What is the most memorable moment of your career?

When I started playing cricket the only dream was to play for my country, when I received my ODI cap that was one of the memorable moments of my career. Then winning Ranji Trophy for Mumbai four times, performing in those finals, helping my team win the Ranji Trophy, those were the highs in my career.

Talking about the lows, there were a lot of injuries but I somehow overcame those injuries, took them as a challenge, always wanted to do better whenever I stepped on the field.

You have played so many years of IPL, it became a challenge for cricketers to balance between IPL and domestic cricket, how do look at the challenge?

There are a lot of challenges in that. IPL is a completely different format, (with the) intensity that is required to play. But at the same time domestic cricket, I feel it is a lot tougher than what IPL would be, because here the pitches are different, you have to get used to the pitches, then the away and home four-day matches, it takes a heavy toll on your body. You have to get used to it.

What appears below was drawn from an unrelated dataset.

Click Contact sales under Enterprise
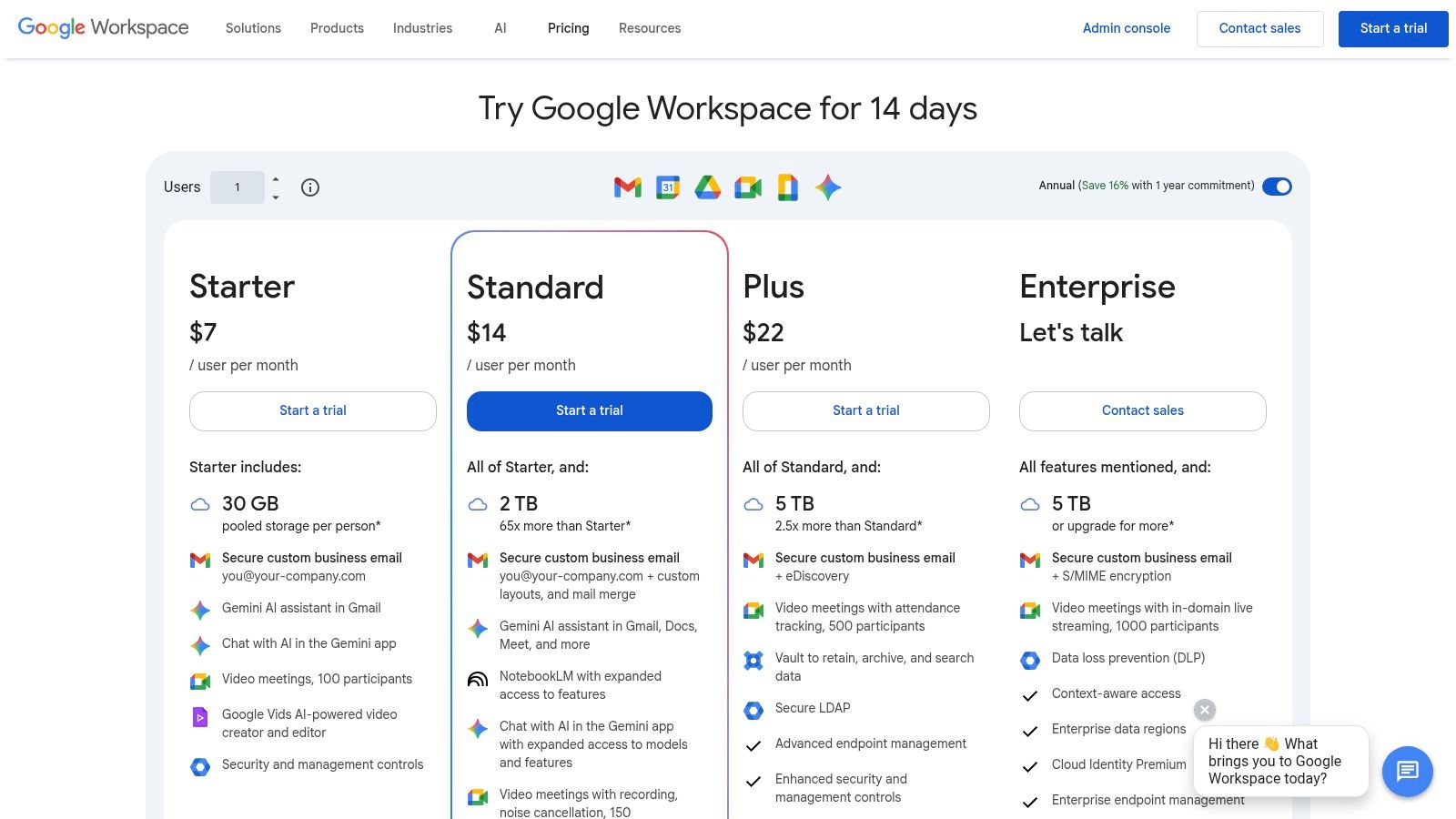tap(1142, 410)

Obviously, IPL has become a platform to play for the country. This year the BCCI has asked the guys to play domestic cricket, which is a big positive. Because players come to watch international players play in the domestic teams, even the guys who are there in their domestic teams, they look up to their international players and learn a lot.

It should continue like that, domestic cricket should be the priority, even when I started, when Ajit Agarkar or Zaheer Khan used to play I used to look up to them, how they go about their routines, what are their processes, their skill work, the intensity that they bring in the ground. Once an international cricketer comes on the ground, the intensity of the team is totally different and that is what you learn by looking at them. It will help domestic teams get better and with domestic teams getting better it is going to give a big positive to the Indian team.

For fast bowlers, how is to manage the workload of IPL and first-class cricket?

Injuries are going to happen. It is important to focus on the off-season training, that helps you sustain for the entire season. It has always helped me. If you are doing four fitness well, your career will prolong by four to five years, that’s my experience.

Looking forward to being part of the final…

It is a big game. We have worked really hard and special thanks to the MCA that they helped us in going to Alur for the off-season camp , from there we played Buchi Babu Cricket Tournament (Chennai). That preparation has helped us this season. The team is doing well, everyone has gelled, showing unity on the ground and the “khadoos” Mumbai attitude is back.

What are your post-retirement plans?

I haven’t given it a thought but surely, I want to give back to cricket, it has given me so much that I whatever knowledge I have gained, I want to pass it on. So, coaching will be one thing and then maybe I will play shorter format leagues outside the country for a couple of years if there are chances.